Only the lines of the data holding the string "Rotate" need to be returned.
** Extracted entries follows **
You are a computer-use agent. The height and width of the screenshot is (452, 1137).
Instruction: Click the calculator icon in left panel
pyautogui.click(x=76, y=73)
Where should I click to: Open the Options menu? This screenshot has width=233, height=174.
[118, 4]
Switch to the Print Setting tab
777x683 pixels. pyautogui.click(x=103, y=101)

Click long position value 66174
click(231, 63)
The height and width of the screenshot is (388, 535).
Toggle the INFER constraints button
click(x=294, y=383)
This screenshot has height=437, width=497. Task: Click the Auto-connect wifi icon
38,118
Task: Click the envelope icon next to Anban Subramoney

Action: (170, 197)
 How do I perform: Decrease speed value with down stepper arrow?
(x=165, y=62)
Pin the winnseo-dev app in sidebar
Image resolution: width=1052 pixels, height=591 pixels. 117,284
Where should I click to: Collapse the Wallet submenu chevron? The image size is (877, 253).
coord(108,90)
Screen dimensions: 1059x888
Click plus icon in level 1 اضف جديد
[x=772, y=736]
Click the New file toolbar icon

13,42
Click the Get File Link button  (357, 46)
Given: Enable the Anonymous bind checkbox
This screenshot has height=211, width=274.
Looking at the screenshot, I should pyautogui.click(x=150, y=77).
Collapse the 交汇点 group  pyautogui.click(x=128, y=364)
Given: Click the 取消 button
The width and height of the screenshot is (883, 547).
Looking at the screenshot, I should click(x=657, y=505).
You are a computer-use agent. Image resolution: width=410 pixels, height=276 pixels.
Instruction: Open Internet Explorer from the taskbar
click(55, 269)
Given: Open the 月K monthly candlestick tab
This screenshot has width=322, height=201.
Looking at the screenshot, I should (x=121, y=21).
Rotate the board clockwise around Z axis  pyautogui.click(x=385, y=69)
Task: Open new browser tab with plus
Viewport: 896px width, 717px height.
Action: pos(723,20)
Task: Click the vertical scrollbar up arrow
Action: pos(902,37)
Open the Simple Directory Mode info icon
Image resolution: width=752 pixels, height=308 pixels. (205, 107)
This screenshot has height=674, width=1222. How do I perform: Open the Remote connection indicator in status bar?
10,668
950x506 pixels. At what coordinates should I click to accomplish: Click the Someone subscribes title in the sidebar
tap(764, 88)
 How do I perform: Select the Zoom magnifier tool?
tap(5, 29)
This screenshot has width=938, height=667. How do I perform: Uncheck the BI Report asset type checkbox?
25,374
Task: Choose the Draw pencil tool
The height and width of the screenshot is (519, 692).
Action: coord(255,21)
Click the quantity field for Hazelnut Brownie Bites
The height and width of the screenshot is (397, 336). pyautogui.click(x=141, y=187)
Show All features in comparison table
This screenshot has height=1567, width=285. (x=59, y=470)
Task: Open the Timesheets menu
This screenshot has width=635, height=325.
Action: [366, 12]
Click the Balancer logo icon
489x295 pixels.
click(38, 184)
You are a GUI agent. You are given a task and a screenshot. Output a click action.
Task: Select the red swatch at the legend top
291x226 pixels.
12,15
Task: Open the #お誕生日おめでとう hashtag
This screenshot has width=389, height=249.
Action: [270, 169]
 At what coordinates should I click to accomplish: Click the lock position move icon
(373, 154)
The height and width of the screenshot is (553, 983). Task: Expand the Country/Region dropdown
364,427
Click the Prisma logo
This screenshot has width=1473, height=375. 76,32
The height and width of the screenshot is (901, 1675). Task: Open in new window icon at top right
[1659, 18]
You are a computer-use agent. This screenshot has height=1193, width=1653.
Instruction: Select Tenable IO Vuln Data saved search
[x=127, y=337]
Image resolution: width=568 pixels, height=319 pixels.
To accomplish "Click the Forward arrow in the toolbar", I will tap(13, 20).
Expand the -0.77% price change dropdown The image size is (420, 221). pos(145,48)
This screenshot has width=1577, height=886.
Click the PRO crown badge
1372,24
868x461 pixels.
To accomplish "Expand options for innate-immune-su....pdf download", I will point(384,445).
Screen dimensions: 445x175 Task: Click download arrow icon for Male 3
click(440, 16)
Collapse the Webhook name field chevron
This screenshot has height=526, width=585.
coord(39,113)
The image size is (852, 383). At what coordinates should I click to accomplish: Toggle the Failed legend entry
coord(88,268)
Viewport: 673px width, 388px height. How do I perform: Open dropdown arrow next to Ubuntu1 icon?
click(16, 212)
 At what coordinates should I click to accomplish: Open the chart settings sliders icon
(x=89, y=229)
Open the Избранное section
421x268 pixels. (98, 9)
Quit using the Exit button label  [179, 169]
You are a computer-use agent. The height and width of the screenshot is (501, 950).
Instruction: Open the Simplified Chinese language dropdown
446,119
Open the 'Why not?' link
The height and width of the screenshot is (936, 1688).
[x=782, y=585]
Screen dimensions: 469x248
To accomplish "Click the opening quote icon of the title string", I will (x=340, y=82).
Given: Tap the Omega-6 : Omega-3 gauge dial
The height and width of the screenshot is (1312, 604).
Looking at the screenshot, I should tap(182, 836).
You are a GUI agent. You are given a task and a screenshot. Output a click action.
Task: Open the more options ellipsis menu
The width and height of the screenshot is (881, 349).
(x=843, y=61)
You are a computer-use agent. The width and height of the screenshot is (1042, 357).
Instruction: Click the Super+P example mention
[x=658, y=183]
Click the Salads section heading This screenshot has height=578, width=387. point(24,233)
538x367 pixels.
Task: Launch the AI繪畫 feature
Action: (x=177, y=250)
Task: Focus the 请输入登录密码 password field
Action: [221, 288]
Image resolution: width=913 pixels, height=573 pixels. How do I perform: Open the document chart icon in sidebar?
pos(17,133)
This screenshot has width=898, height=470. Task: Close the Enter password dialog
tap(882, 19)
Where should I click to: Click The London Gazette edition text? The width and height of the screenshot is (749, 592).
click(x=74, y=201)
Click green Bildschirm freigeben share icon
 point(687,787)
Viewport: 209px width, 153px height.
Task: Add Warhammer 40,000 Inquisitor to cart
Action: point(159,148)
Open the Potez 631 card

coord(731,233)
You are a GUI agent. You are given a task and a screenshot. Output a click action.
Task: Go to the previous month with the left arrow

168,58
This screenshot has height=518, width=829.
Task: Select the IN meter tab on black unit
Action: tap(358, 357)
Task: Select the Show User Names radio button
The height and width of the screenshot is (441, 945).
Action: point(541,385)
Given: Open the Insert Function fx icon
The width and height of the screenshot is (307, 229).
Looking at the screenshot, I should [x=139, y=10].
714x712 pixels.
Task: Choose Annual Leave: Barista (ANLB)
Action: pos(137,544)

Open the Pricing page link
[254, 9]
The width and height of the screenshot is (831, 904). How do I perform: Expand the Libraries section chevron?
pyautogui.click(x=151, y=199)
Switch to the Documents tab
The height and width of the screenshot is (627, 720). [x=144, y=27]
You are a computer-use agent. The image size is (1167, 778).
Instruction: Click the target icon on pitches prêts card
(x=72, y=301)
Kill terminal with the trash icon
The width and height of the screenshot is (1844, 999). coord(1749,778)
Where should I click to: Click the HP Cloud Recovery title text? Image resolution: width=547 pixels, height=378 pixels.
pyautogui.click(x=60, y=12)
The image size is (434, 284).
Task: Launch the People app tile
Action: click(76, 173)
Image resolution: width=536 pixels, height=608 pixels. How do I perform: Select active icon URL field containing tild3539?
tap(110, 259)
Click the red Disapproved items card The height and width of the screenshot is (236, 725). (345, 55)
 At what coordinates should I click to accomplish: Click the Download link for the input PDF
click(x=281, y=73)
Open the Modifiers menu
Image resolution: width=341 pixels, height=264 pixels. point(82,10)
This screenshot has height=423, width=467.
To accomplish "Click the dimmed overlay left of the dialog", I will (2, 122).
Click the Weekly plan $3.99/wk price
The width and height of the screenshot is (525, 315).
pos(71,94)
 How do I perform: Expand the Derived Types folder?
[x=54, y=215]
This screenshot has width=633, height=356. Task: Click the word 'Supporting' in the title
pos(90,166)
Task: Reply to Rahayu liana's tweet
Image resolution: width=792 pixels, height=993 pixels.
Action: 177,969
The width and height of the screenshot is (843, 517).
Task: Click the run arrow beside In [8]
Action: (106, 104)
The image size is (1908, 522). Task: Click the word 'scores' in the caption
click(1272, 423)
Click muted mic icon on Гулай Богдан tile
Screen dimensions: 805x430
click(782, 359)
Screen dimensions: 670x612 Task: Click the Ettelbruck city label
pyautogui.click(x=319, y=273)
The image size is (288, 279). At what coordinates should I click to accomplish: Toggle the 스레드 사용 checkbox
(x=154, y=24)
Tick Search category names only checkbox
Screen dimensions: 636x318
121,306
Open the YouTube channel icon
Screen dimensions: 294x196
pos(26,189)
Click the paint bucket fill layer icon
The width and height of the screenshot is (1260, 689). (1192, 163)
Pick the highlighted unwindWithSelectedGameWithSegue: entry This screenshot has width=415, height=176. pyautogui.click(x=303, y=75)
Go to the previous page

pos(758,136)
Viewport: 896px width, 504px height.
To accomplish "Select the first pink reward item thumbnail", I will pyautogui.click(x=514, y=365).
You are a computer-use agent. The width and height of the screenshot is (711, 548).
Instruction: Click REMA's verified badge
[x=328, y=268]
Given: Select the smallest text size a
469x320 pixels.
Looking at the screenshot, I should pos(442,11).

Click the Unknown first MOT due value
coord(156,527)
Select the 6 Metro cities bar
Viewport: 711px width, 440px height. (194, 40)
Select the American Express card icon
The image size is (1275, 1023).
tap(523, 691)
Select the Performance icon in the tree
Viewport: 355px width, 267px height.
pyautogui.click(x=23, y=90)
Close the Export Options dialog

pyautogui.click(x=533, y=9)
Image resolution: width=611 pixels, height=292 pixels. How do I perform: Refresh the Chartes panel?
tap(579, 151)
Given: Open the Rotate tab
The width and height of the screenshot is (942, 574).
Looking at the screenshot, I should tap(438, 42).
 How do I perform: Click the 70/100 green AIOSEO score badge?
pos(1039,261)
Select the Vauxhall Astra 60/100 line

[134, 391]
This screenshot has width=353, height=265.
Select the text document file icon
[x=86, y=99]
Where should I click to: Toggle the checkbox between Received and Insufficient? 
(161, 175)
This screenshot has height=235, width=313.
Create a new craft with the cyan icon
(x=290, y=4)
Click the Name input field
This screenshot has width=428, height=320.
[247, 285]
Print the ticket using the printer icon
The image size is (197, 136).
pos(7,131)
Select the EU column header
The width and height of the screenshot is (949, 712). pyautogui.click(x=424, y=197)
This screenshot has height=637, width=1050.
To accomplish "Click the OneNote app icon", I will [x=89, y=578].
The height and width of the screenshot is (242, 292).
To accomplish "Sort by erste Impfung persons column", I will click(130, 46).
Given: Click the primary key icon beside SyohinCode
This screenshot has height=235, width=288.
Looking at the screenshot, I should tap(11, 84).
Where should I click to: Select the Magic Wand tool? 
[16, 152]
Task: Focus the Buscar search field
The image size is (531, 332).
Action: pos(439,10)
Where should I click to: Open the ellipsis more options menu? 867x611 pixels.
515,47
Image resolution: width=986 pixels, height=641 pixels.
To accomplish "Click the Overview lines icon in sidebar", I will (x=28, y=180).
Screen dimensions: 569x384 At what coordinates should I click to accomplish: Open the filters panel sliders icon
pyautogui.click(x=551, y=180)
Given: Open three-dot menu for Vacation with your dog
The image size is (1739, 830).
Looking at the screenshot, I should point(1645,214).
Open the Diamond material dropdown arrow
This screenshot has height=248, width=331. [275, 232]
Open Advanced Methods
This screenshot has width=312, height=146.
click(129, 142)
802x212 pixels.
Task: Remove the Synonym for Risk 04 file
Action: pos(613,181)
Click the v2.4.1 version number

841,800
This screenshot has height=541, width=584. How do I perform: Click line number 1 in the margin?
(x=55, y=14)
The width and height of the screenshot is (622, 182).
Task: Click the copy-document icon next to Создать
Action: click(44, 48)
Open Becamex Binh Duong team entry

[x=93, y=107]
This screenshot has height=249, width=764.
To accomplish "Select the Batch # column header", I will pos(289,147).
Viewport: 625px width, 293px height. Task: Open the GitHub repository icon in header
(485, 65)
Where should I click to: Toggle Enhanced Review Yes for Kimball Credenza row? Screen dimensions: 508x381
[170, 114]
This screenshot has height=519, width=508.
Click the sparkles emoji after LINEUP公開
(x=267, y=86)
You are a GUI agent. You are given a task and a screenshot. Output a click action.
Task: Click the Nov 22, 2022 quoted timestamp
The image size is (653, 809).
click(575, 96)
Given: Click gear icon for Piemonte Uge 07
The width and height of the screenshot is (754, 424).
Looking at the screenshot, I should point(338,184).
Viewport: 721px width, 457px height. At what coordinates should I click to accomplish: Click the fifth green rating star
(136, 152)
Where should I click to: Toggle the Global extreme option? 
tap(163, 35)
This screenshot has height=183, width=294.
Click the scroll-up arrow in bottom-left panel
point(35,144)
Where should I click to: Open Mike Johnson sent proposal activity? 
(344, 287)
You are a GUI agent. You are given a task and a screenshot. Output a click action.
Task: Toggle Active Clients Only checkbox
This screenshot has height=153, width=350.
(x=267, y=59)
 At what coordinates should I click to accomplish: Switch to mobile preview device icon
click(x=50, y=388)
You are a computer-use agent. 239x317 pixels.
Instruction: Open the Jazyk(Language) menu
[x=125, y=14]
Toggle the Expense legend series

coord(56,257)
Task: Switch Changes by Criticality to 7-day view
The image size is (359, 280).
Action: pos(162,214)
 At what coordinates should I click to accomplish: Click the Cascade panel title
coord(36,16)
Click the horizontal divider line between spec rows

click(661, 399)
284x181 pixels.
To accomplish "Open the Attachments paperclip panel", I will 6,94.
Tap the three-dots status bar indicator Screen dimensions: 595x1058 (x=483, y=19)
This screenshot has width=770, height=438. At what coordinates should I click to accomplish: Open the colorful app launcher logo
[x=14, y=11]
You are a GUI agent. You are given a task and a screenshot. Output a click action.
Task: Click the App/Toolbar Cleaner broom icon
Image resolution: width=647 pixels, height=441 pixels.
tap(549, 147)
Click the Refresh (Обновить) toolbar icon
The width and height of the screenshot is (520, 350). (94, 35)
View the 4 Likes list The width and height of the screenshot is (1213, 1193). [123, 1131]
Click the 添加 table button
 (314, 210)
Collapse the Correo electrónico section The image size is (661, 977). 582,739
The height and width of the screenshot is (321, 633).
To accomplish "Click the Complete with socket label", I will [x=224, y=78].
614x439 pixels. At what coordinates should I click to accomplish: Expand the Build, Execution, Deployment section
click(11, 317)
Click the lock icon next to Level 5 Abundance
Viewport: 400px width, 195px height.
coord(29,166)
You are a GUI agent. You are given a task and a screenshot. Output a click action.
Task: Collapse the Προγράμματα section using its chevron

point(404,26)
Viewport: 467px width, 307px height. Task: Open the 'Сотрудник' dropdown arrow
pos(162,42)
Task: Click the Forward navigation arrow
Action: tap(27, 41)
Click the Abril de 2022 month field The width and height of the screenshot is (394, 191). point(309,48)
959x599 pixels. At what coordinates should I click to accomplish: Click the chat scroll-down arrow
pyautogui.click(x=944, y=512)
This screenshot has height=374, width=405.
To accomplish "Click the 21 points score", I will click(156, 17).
** End of Extracted entries **
● **Solution**:
Rotate the board clockwise around Z axis  pyautogui.click(x=385, y=69)
Given: Open the Rotate tab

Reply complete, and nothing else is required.